[Part of a data file]
········

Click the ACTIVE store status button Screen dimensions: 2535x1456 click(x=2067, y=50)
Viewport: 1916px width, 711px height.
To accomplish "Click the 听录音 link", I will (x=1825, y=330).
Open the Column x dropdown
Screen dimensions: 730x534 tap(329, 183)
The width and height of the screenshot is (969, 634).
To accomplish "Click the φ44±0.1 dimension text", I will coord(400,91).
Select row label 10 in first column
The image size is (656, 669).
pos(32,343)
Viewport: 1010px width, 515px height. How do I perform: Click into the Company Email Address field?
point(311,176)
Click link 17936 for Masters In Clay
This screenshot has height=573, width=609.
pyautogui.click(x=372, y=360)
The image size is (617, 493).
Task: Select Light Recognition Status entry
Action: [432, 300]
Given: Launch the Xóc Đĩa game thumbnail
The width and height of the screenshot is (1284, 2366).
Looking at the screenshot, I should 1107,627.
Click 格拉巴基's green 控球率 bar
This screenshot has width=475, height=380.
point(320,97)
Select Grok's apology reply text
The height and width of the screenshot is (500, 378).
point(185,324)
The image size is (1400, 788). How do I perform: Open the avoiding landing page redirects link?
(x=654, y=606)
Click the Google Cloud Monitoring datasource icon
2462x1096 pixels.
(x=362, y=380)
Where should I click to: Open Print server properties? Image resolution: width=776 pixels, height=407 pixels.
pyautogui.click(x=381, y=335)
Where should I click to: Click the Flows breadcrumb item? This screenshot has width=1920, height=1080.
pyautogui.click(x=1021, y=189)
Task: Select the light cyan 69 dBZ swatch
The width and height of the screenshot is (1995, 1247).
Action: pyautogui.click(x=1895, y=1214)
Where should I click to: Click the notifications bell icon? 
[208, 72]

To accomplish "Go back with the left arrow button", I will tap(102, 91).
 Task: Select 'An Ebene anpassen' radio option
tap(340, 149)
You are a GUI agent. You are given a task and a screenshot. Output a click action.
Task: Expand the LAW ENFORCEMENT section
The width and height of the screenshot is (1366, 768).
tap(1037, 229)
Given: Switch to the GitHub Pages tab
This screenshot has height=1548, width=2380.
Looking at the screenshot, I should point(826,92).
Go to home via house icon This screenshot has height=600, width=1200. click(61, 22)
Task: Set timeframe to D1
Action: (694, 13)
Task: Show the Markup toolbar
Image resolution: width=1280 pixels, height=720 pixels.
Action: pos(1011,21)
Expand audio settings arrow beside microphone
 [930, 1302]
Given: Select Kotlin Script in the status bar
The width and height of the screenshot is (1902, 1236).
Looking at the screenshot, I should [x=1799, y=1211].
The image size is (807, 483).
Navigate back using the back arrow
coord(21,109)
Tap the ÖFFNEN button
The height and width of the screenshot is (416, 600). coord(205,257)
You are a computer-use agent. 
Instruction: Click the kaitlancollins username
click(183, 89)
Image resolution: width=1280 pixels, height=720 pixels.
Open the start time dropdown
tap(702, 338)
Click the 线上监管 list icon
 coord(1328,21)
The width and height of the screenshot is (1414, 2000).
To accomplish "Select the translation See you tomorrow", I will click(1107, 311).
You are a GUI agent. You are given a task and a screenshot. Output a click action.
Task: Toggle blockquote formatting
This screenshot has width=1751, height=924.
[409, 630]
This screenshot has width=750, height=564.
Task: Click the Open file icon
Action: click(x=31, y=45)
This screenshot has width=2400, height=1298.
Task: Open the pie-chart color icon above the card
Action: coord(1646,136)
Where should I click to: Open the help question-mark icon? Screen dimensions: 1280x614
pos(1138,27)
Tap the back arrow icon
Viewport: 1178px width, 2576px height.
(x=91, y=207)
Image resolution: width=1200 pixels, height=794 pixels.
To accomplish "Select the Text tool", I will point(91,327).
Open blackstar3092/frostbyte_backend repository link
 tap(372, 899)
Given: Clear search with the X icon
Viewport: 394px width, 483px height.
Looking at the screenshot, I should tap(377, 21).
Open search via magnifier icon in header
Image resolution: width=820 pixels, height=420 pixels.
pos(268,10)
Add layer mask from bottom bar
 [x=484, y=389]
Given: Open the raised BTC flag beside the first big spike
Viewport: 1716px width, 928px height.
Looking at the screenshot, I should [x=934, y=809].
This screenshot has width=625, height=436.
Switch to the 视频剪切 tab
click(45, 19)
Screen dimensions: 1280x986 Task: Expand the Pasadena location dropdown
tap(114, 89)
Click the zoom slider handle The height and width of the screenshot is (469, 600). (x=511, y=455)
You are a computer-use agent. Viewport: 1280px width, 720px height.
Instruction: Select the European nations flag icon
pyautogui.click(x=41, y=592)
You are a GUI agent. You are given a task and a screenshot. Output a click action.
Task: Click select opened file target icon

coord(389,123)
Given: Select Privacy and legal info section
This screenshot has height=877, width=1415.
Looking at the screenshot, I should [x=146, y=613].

········

[WRITTEN PROBLEM]
Quote the records word for word, beginning with the first line and ending with the line holding "will tap(102, 91).", and include that last line.

[TASK OUTPUT]
Click the ACTIVE store status button Screen dimensions: 2535x1456 click(x=2067, y=50)
Viewport: 1916px width, 711px height.
To accomplish "Click the 听录音 link", I will (x=1825, y=330).
Open the Column x dropdown
Screen dimensions: 730x534 tap(329, 183)
The width and height of the screenshot is (969, 634).
To accomplish "Click the φ44±0.1 dimension text", I will coord(400,91).
Select row label 10 in first column
The image size is (656, 669).
pos(32,343)
Viewport: 1010px width, 515px height. How do I perform: Click into the Company Email Address field?
point(311,176)
Click link 17936 for Masters In Clay
This screenshot has height=573, width=609.
pyautogui.click(x=372, y=360)
The image size is (617, 493).
Task: Select Light Recognition Status entry
Action: [432, 300]
Given: Launch the Xóc Đĩa game thumbnail
The width and height of the screenshot is (1284, 2366).
Looking at the screenshot, I should 1107,627.
Click 格拉巴基's green 控球率 bar
This screenshot has width=475, height=380.
point(320,97)
Select Grok's apology reply text
The height and width of the screenshot is (500, 378).
point(185,324)
The image size is (1400, 788). How do I perform: Open the avoiding landing page redirects link?
(x=654, y=606)
Click the Google Cloud Monitoring datasource icon
2462x1096 pixels.
(x=362, y=380)
Where should I click to: Open Print server properties? Image resolution: width=776 pixels, height=407 pixels.
pyautogui.click(x=381, y=335)
Where should I click to: Click the Flows breadcrumb item? This screenshot has width=1920, height=1080.
pyautogui.click(x=1021, y=189)
Task: Select the light cyan 69 dBZ swatch
The width and height of the screenshot is (1995, 1247).
Action: pyautogui.click(x=1895, y=1214)
Where should I click to: Click the notifications bell icon? 
[208, 72]

To accomplish "Go back with the left arrow button", I will tap(102, 91).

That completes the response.